MLB playoffs: Endurance test

Playoff-bound clubs faced bumps, bruises along the way

Associated PressOctober 5, 2012 

SAN FRANCISCO — In a perfect playoff world, Stephen Strasburg would be on the mound in the nation's capital, Mariano Rivera might be closing it out in the Bronx and Melky Cabrera might deliver a timely hit by the bay.

Bartolo Colon would be starting for Oakland, Ryan Madson pitching the ninth in Cincinnati.

Call this the depleted postseason. Almost every club headed to the playoffs has dealt with a devastating loss of some sort.

Workload, injuries and performance-enhancing drugs — there are all kinds of reasons teams are playing several men down.

The Bay Area took the biggest hit — with a long list of absent players on the Giants and Athletics. Each club moved forward seemingly unfazed, with San Francisco winning its second NL West title in three years and Oakland capturing the AL West crown on the regular season's final day.

"Twenty-nine teams are going to finish with a loss, and I'd say the No. 1 reason is health, which makes it more spectacular where we are," Oakland's Jonny Gomes said.

Both teams also lost a key player because of performance enhancing drugs, both to positive testosterone tests exactly one week apart. First it was Cabrera on Aug. 15, then Colon on Aug. 22.

"I think every team, when something like that happens, they try to make a statement, to bring the best they can bring, because they still have a job to do," Giants center fielder Angel Pagan said. "And it's about believing if you have enough, too. All these teams, they believe that they can get it done. We knew that we didn't have our closer, but we also knew that we had a great bullpen." Giants' closer Brian Wilson had season-ending surgery in April.

Ending Strasburg's season early was a front-office decision. Washington made the call to shut down its prized pitcher based on workload after 1591/3 innings and a 15-6 record. Since early May, the New York Yankees have coped without career saves leader Rivera, who underwent surgery on his right knee in June.
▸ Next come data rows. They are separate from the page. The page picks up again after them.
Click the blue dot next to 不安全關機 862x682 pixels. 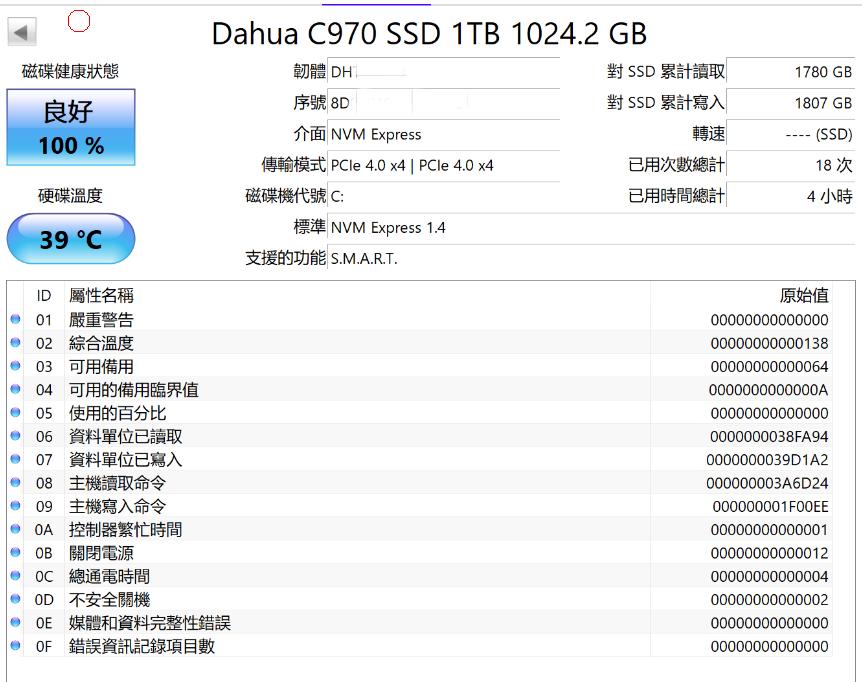12,599
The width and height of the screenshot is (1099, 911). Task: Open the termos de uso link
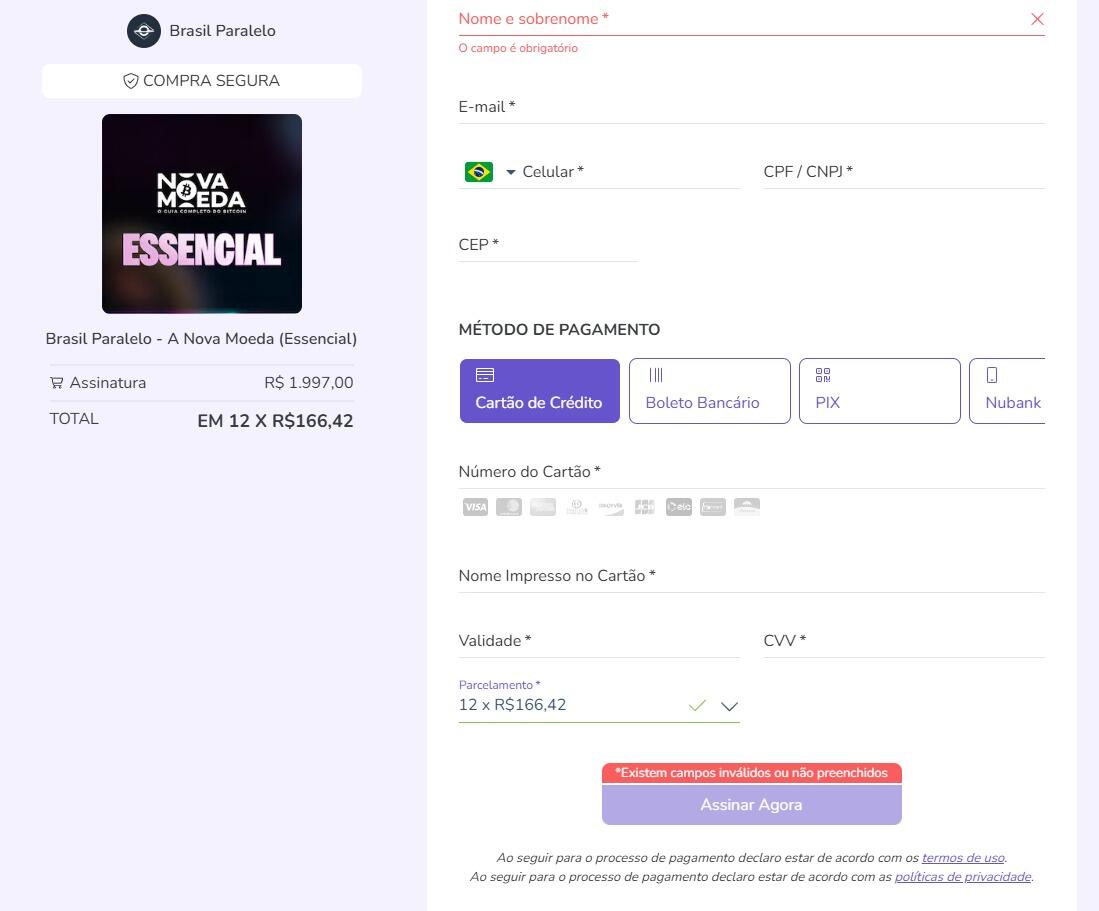(963, 858)
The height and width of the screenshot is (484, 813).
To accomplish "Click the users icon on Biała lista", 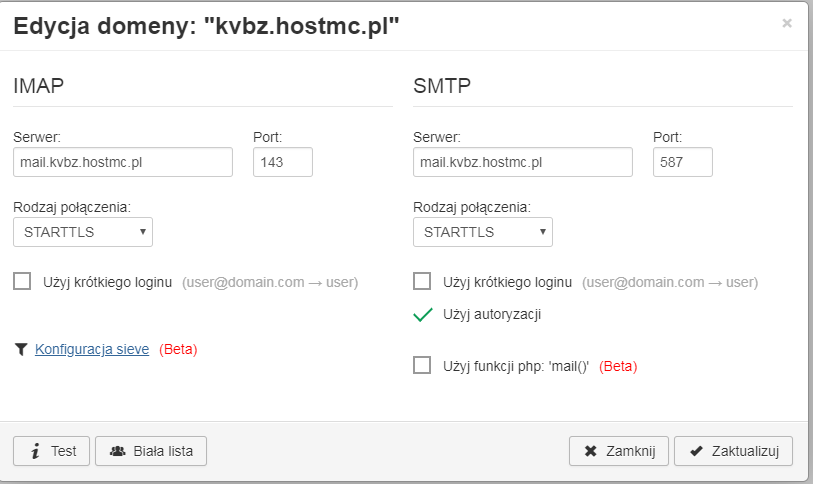I will point(117,451).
Cabrera tested positive for testosterone and received a 50-game suspension in mid-August. The Giants since decided not to bring him back in the postseason if they're still playing when he's eligible — happy with the current roster and certain their public image would take another hit.

Cincinnati missed Madson, who's out for the year with a torn ligament in his elbow, and fellow relievers Nick Masset and Bill Bray also were lost before the year began. Even manager Dusty Baker spent a stint away from the team for 11 games — including the NL Central clincher and Homer Bailey's no-hitter while healing from a mini-stroke and irregular heartbeat.

Texas trudged along after starter Neftali Feliz underwent elbow-ligament replacement surgery this summer and without former postseason star Colby Lewis. Then, there's 2011 World Series star Lance Berkman of St. Louis recovering from his second knee surgery of the season Sept. 11, and long-gone Tigers All-Star Victor Martinez healing from a knee operation.

The Yankees won the AL East and earned the AL's No. 1 seed with a rout of the rival Red Sox in Game 162, but might have been in a far more favorable position and resting the regulars with Rivera still around.

"It's hard to say. You don't know where you would be at," manager Joe Girardi said. "Injuries are hard to predict, when you're going to have them and how you overcome them and what the guys do. ... Obviously we're all a little bit curious, but I don't think it's anything you can predict. But it does seem like we're getting healthier."

Baltimore manager Buck Showalter lost three leadoff hitters to injury. Nolan Reimold and Brian Roberts both underwent season-ending surgery, and Nick Markakis broke his left thumb last month when hit by a pitch.

"It's probably as good a team as I've ever had at staying in the moment," Showalter said.

The Braves lost starter Brandon Beachy, who was tied for the best ERA in the majors when he went down in June and underwent Tommy John surgery.

Strasburg's last start came on Sept. 7, when he lasted only three innings and allowed five earned runs against Miami. While the Nationals were expected to let him pitch one more time, he was shut down the following day.

He was out on the field, celebrating with teammates on Monday night, when the Nationals clinched the NL East title. "Just a great feeling, to be a part of this," he said.

Across the bay in Oakland, the A's are without several starters in what became an all-rookie rotation. Brandon McCarthy was hit in the head with a line drive r on Sept. 5 and underwent surgery for an epidural hemorrhage, brain contusion and skull fracture.